ASTANA – Kazakh President Kassym-Jomart Tokayev appointed ten new deputies to the Senate, an upper house of the Kazakh Parliament on Jan. 24, reported the Akorda press service.
The President’s right to appoint ten deputies to the Senate, which consists of 50 deputies, is enshrined in the country’s Constitution. Five of them are recommended by the Assembly of People of Kazakhstan, an advisory body chaired by the President and aimed at representing the various ethnic groups that make up Kazakhstan.
Before last year’s constitutional amendments, the President appointed 15 deputies to the Senate. The constitutional amendments also abolished the Assembly’s quota in the Mazhilis and transferred it to the Senate, but reduced it from 9 to 5 deputies.
On Jan. 25, the Central Election Commission registered the newly appointed deputies and 20 deputies elected on Jan. 14.

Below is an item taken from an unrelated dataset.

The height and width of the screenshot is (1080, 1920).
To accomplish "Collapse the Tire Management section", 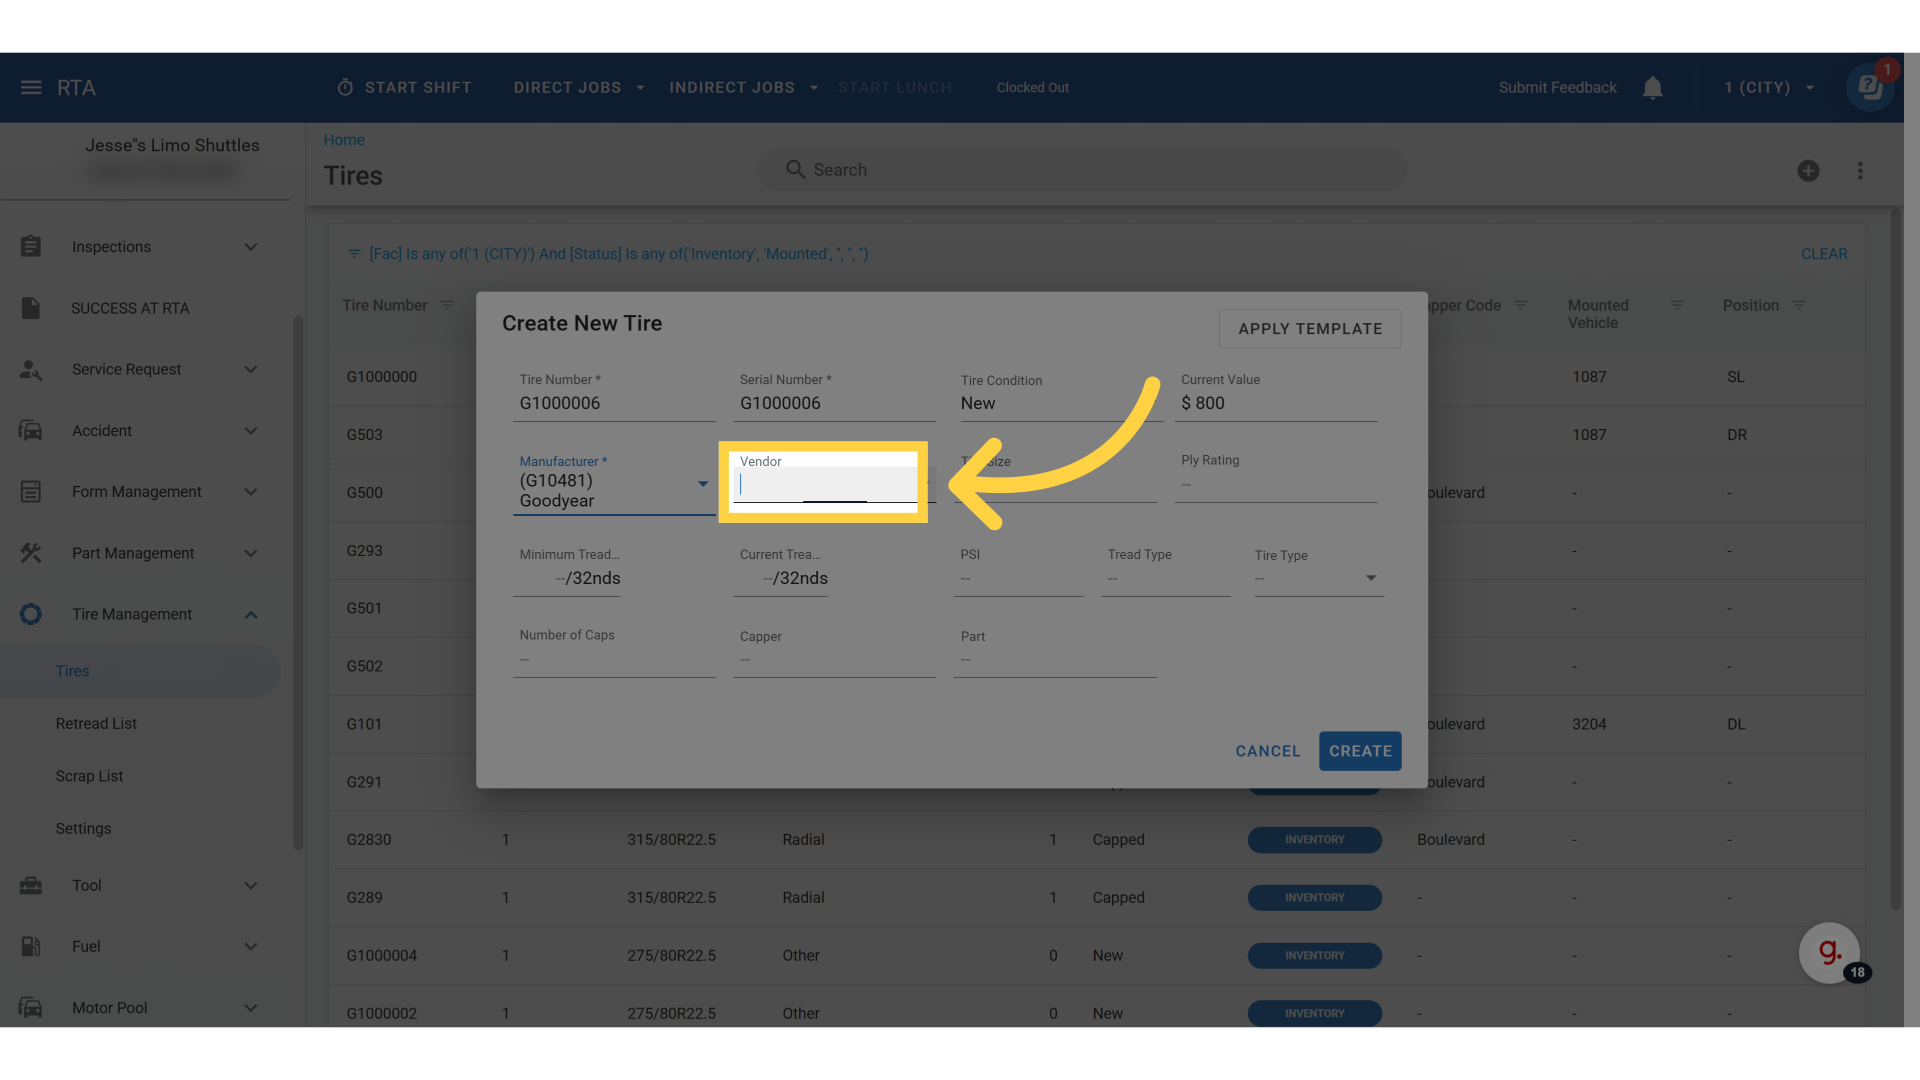I will [x=250, y=614].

Among the deputies appointed by Tokayev are former Supreme Court chair Zhakip Asanov, former deputy chief of presidential staff and Senate chairperson Maulen Ashimbaev, former head of Socio-Cultural Development Committee at the Senate Nurtore Zhusip, prominent disability rights activist Lyazzat Kaltaeva, and former deputy chair of the Senate Askar Shakirov.
The Assembly of the People of Kazakhstan proposed Evgeny Bolgert, Zakirzhan Kuziev, Nuriya Niyazova, Alisher Satvaldiev, and Gennady Shipovskikh as the deputies of the Senate. All of them are members of the Assembly representing different ethnic groups in the country.